Con esta intención se dirige a unos pescadores de la región que estaban echando el copo en el lago y les dice: Venid conmigo y os haré pescadores de hombresY ellos dejaron inmediatamente las redes y le siguieron. Es la vocación al apostolado, un tipo de pesca, pero no de peces, sino de hombres. Tal vocación encontró una respuesta inmediata. Ello es indicio de buena acogida. La prontitud en la respuesta revela al menos dos cosas: la disponibilidad de los llamados y la fuerte atracción ejercida por el que llama. Con semejante llamada Jesús ya miraba al futuro; se preparaba una sucesión. Su misión no podía acabar con su muerte o desaparición. Por eso se escoge colaboradores continuadores de su obra; pues la implantación del Reino será una tarea de larga duración, tan larga como la historia misma de la humanidad; larga y ardua; porque encontrará dificultades hasta entre sus mismos seguidores y colaboradores.

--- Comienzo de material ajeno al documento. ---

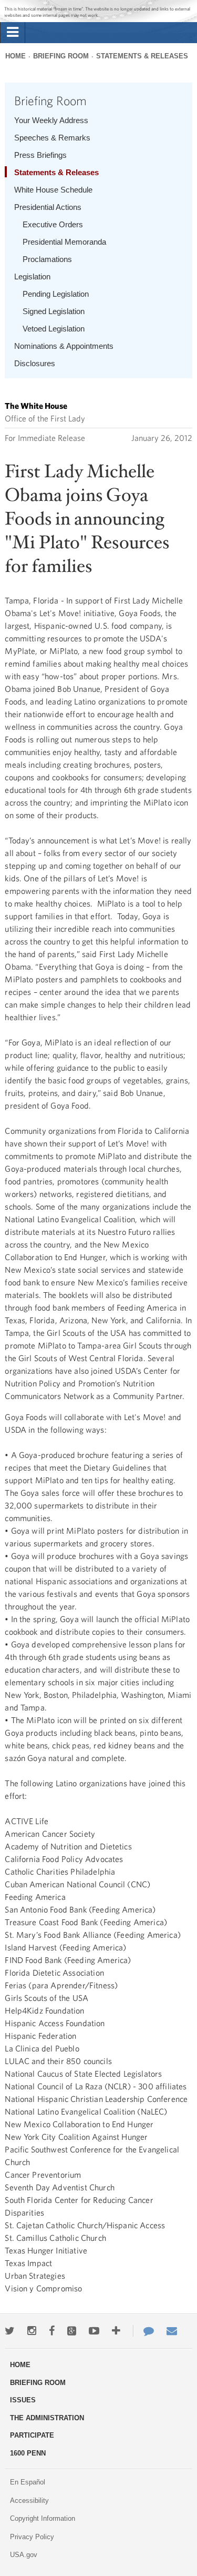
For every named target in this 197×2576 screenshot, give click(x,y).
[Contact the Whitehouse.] (143, 2331)
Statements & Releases (142, 56)
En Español (27, 2482)
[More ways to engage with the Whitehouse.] (116, 2331)
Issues (23, 2400)
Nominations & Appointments (63, 345)
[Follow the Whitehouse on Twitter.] (10, 2331)
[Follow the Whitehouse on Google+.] (71, 2331)
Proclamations (47, 259)
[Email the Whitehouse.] (172, 2331)
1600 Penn (28, 2453)
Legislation (32, 276)
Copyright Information (42, 2518)
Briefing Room (61, 56)
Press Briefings (40, 154)
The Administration (47, 2418)
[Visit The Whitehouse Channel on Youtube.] (94, 2331)
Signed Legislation (54, 311)
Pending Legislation (56, 293)
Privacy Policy (32, 2537)
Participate (32, 2435)
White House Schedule (53, 189)
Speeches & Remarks (52, 137)
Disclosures (34, 363)
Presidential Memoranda (64, 241)
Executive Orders (53, 224)
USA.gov (23, 2555)
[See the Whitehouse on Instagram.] (31, 2331)
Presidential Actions (47, 207)
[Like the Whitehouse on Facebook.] (52, 2331)
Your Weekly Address (51, 120)
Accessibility (29, 2500)
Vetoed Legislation (54, 328)
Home (15, 56)
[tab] (13, 32)
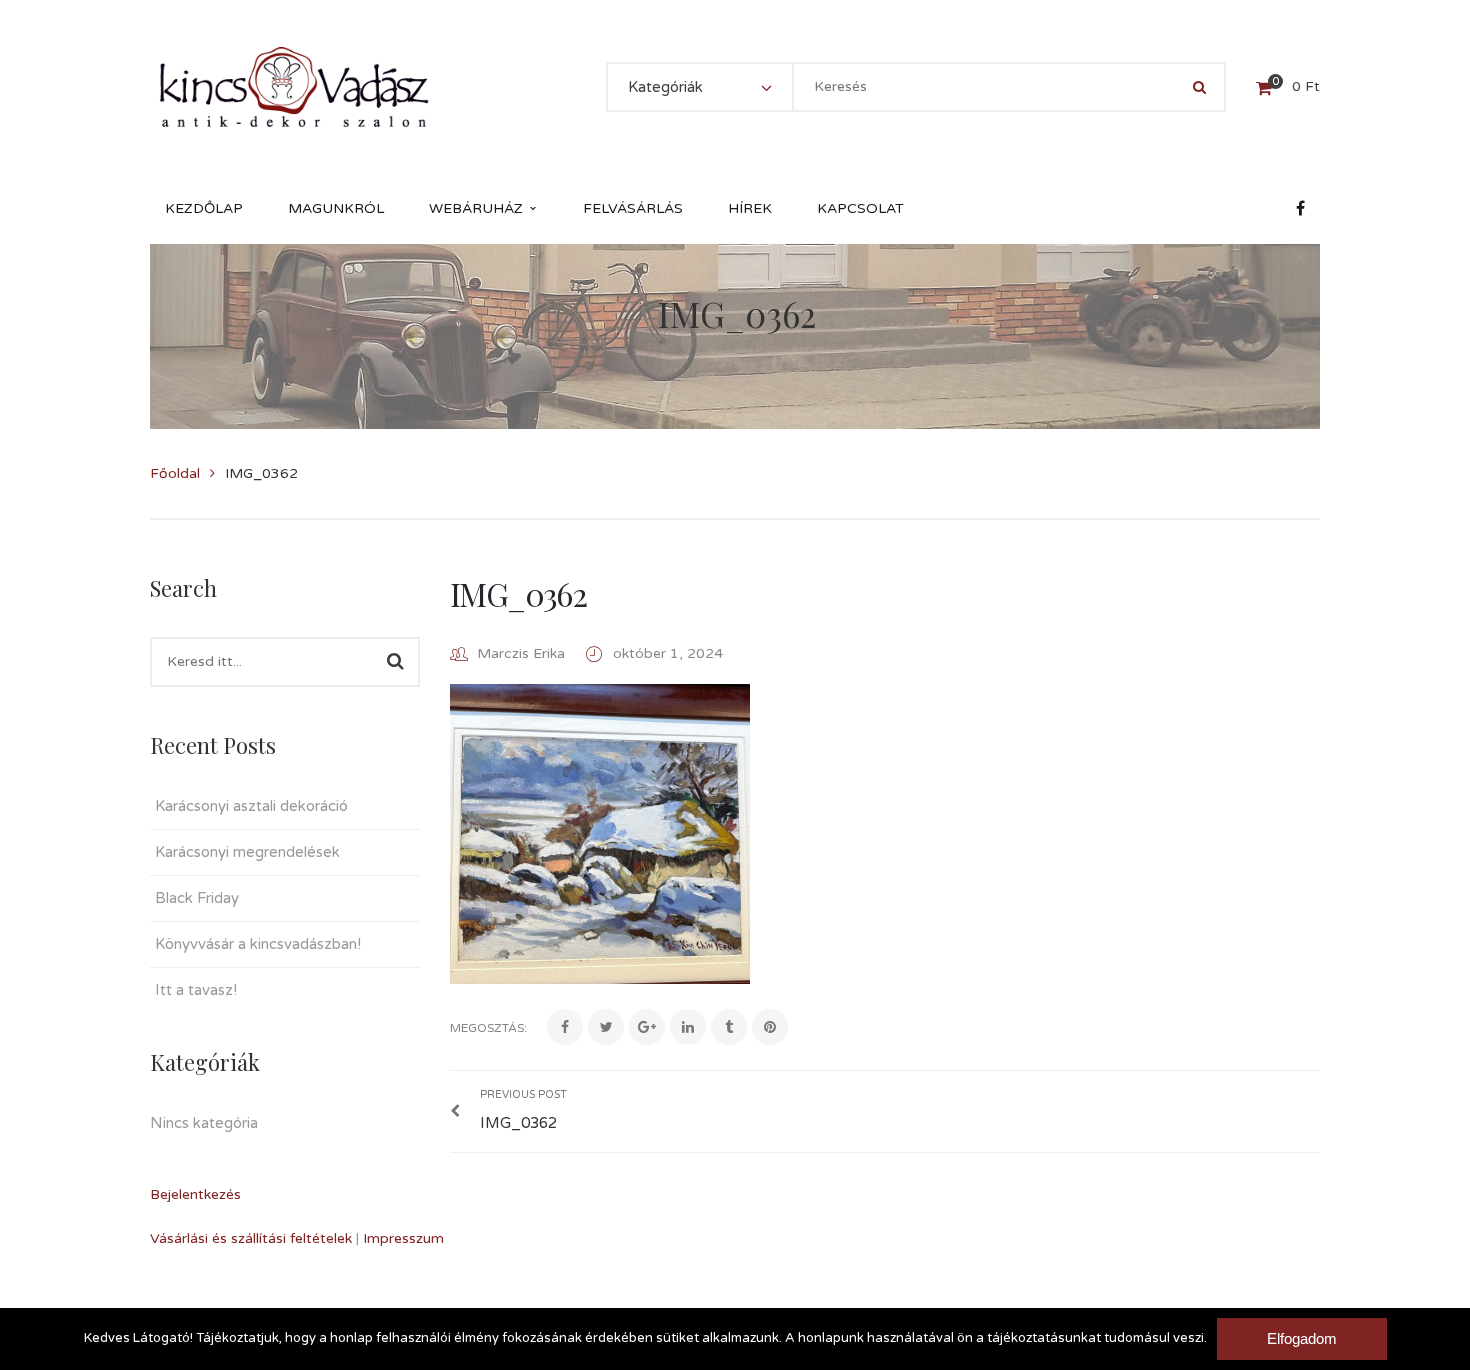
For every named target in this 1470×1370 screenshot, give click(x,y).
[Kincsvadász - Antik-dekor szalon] (294, 86)
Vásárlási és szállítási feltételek (251, 1238)
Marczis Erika (521, 653)
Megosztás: (488, 1028)
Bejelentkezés (195, 1194)
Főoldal (175, 473)
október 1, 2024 (668, 653)
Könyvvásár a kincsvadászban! (258, 944)
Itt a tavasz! (196, 990)
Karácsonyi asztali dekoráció (251, 806)
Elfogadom (1302, 1338)
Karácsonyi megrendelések (247, 852)
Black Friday (197, 898)
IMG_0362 (518, 593)
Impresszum (403, 1238)
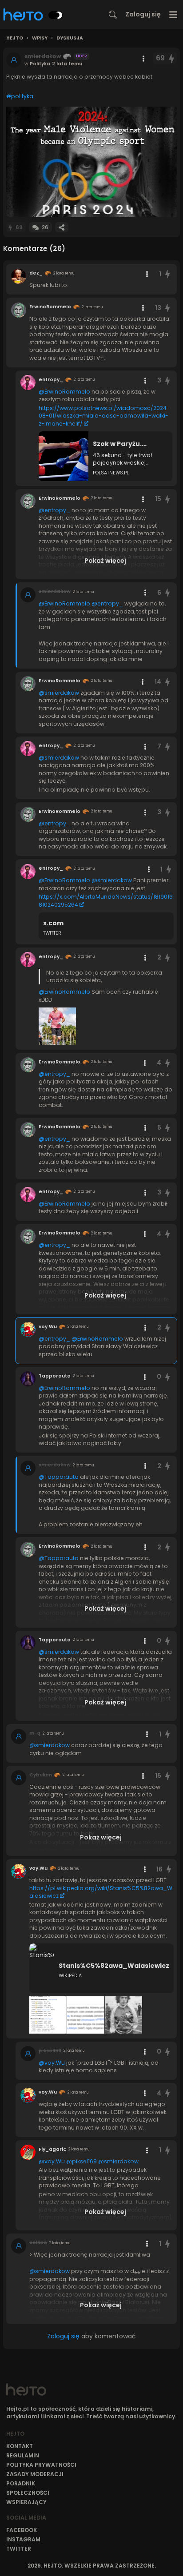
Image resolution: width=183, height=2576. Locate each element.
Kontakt (19, 2446)
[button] (91, 162)
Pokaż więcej (105, 560)
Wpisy (40, 38)
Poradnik (20, 2483)
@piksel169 (81, 2161)
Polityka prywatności (41, 2465)
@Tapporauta (59, 1477)
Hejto (14, 38)
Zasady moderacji (35, 2474)
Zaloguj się (143, 14)
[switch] (55, 15)
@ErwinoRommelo (64, 391)
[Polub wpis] (172, 58)
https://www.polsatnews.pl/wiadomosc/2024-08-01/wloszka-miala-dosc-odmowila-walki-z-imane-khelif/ (104, 415)
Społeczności (27, 2492)
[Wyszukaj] (113, 15)
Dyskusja (69, 38)
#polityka (19, 96)
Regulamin (22, 2455)
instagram (23, 2539)
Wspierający (26, 2502)
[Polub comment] (167, 274)
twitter (18, 2548)
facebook (21, 2530)
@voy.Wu (52, 2062)
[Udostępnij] (61, 227)
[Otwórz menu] (173, 14)
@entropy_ (54, 510)
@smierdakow (59, 693)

Son esas divisiones que denuncia ya san Pablo y que rompen la unidad de la Iglesia. Porque hay divisiones (de poderes, de papeles, de funciones o ministerios) que no rompen la unidad; pero las divisiones cismáticas (las que rompen la unidad) no son aptas para la instauración o establecimiento del Reino de Dios: reino de amor y de paz. Si Cristo no está dividido, su reino tampoco puede estarlo. Y en esto debemos concentrar sus seguidores todas nuestras energías; pues la unidad le es esencial al Reino, lo mismo que la armonía y la paz.